How to Remove Orange Juice Stains

Cotton, Polyester, and Synthetics

Most of the clothing in your kids’ wardrobe will be made from cotton, polyester, or synthetics – these are the typical fabrics used to make school uniforms and everyday t-shirts, and the good news is that these types of fabrics are very durable and hardwearing, which means you can really give them a good, thorough clean without worrying too much about ruining the fabric. The best way to remove orange juice from these fabrics is to tackle the stain as soon as possible before it’s had time to dry and really soak into the fibres. Here’s a process for how to get orange stains out of clothes that won’t let you down:

  • Use a clean cloth to blot the clothing, removing as much of the wet liquid as possible. Use something like a microfibre cloth, rather than kitchen roll, as you don’t want that cloth disintegrating and leaving little bits of paper in the fibres. The act of dabbing is very gentle and should be just like a soft press on the clothing, rather than a full-on scrub. Rubbing is not recommended, as it could spread the stain around the clothes – the more contained the orange juice stain is, the easier it will be to remove.

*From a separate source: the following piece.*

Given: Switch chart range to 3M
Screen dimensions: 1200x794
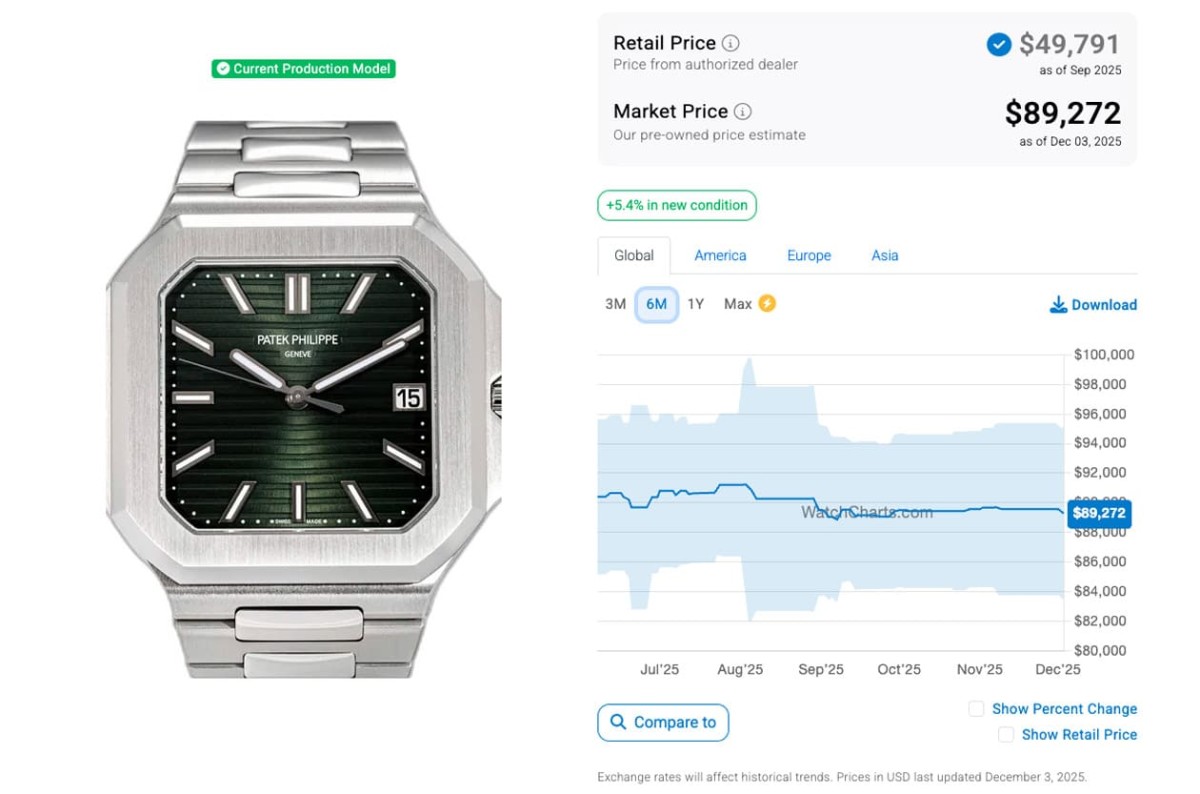Looking at the screenshot, I should click(615, 304).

  • Pre-treat the stain with a laundry detergent that doubles as a stain remover – like Persil Bio. Pre-treating allows you to concentrate upon the stained area in particular, loosening the particles and weakening the bond between the acid and fabric. Instead of simply pouring the detergent on and letting it sit, you can speed up the stain removal process by carefully massaging the detergent into the fabric, so that it reaches deep down within the fibres.

  • You should already notice that your clothing is already much cleaner. If dealing with coloured clothing, you may not be able to see any traces of the orange stain at all, while white clothing may show a small amount of discolouration, but don’t worry – this will easily be removed during the washing stage. Pop your clothing into the machine with good laundry detergent, and wash as usual. For these types of fabrics, you can usually wash at around 40 degrees.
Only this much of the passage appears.